Carlo Baroncelli. Inside the town-hall Palace.
On that day the two families, in full regalia, went to the Town Hall for the official ceremony of reconciliation. As the agreement came to a conclusion, the Boldrinis began to make claims that their rivals thought to be excessive; the Baroncellis, then, replied arrogantly and very soon the two factions “got down to brass tacks” and began to fight. Carlo threw himself violently against his rivals and, after having slaughtered almost the entire rival family, escaped from Offida.
After a long wandering he died, at a ripe old age, in Molfetta, in the Puglie Region. Under the pontificate of Paul IV (1476-1 559) Offida had to resist a hard fight against the militias of the duke of Guisa (1519-1563) that were helping the pope against Marcantonio Colonna (1535-1584).
Some of the French troops, while the main body of the army was heading for Fermo, stopped at Offida where it received a warm welcome by the local people; in 1557, however, they tried to set fire to the town-hall Palace destroying part of the archive.
The people rose up and, after having closed the town gates, attacked the French that, in the attempt to escape, were massacred and flung from the high cliffs surrounding Offida.
The street where the French were defeated still bears the name of vicolo della Vittoria ( the alley of Victory); besides, inside the church of S. Maria della Rocca (to the right of the central apse) an unknown person carved with his dagger the following writing on the wall: "on 17th May, 1557 seventy French soldiers were killed."
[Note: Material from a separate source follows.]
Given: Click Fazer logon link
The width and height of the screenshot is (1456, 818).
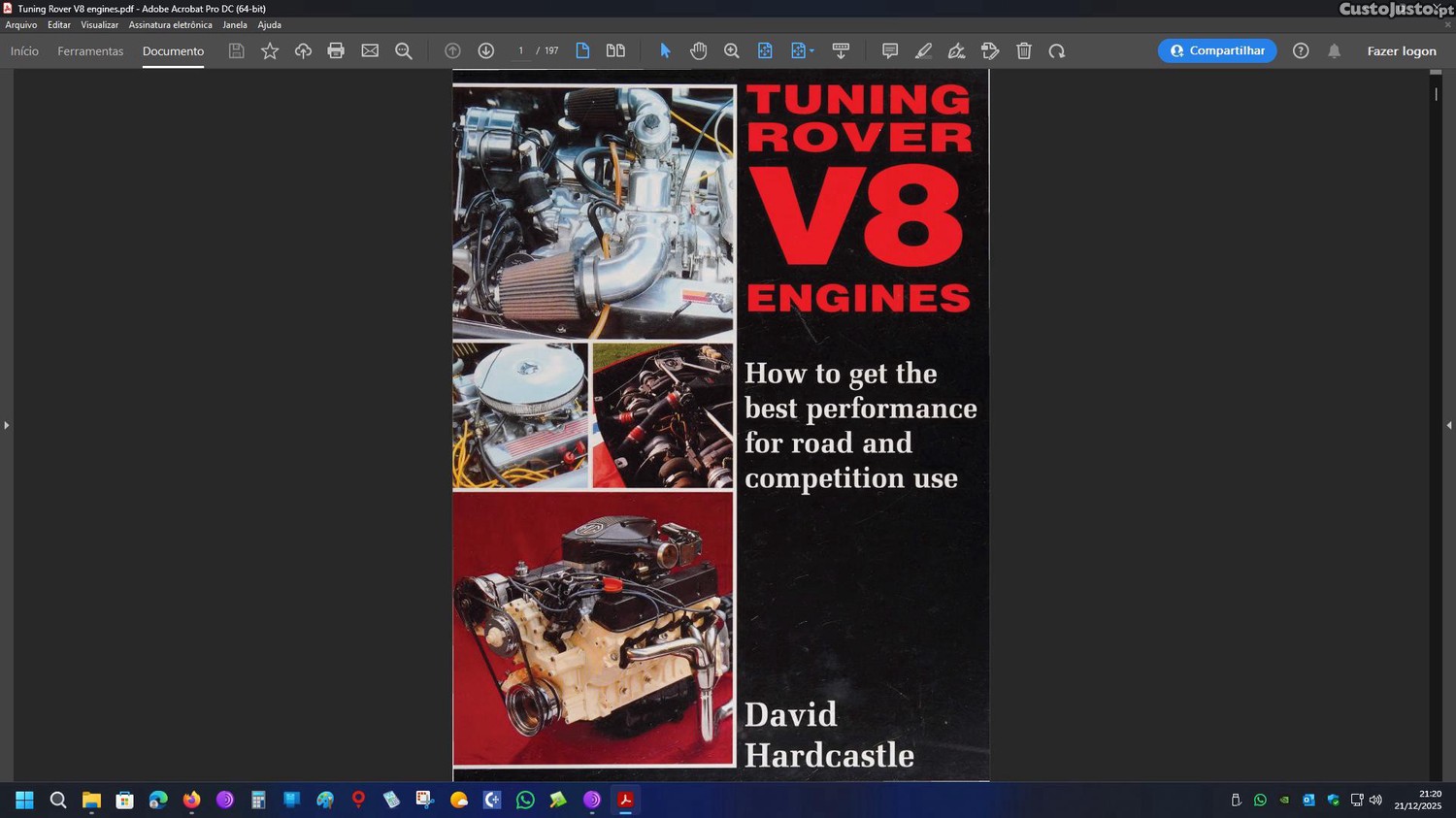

Baldassarre Baroncelli. Inside the town-hall Palace
In late Middle Ages and in the sixteenth century Offida was a very busy town as testified by the local market created in 1576 and the Municipal Statutes reformed in 1524 during the papacy of Clemente VII (1478-1534) and published later in 1589. During the papacy of Pious V (1504-1572), in 1571, Ripatransone, turned into a town, obtained the bishop’s seat and 0ffida should be subjected to the new Diocese.
Owing to the complaints of the townspeople that wanted to stay in the Presidato Farfense, they deferred the decision. Nevertheless, Pope Gregory XIII (1502-1585), as reported by Rosini, in 1572, with a papal brief, included "part of the town of Offida in the Diocese of Ascoli, despite the pressing claims of the Offida people for including Offida in the Diocese of the bishop of Fermo. Only in 1575, however, the bishop of Ascoli, Pietro Camaiani, could carry out his pastoral office in Offida.
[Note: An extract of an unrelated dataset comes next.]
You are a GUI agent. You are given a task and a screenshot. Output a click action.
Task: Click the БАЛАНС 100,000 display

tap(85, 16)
Meanwhile Pope Sisto V (1520-1590), having confirmed to the communes of the Marca the privilege to elect their own podestà, admitted Offida to the Presidato of Montalto, turned into a town in 1586 and become the seat of Diocese and Province, designating a headmaster that had jurisdiction on the former Presidato Farfense.
In 1527, as reported by A. Rosini, the city of Ascoli and the Territory of Offida reached a political truce.